Wherever a line in the data below holds "will", copy that line.

---------- PROVIDED ENTRIES

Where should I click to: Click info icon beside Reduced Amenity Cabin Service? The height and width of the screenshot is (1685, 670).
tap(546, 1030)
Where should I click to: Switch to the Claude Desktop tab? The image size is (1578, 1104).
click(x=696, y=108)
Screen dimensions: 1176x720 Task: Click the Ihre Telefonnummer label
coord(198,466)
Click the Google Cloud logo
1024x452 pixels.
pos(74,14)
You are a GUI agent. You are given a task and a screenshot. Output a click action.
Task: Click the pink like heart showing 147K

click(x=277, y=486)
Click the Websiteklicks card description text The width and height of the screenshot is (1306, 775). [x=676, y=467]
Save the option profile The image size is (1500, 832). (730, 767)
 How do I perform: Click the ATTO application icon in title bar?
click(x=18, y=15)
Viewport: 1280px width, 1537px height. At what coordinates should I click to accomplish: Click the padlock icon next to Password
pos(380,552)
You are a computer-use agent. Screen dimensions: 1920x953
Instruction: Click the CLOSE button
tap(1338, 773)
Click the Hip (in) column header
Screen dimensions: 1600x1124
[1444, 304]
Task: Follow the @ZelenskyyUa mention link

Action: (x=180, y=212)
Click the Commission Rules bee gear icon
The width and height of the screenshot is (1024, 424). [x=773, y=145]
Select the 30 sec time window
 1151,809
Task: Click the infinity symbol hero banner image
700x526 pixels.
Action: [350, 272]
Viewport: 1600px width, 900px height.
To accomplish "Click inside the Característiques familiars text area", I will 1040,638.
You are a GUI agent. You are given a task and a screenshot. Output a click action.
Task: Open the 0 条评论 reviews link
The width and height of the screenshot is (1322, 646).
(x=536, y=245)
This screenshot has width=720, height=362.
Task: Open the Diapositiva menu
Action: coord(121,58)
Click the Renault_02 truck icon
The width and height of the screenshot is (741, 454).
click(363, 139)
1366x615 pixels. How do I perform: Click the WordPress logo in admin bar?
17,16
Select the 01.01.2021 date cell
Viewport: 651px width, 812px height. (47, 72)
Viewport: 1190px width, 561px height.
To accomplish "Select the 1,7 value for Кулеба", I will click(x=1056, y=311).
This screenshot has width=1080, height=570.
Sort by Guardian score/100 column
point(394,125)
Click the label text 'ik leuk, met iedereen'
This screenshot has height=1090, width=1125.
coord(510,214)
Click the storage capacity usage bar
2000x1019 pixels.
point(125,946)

--------------------

-- SOLUTION TO THE PROBLEM --
To accomplish "Click inside the Característiques familiars text area", I will 1040,638.
To accomplish "Select the 1,7 value for Кулеба", I will click(x=1056, y=311).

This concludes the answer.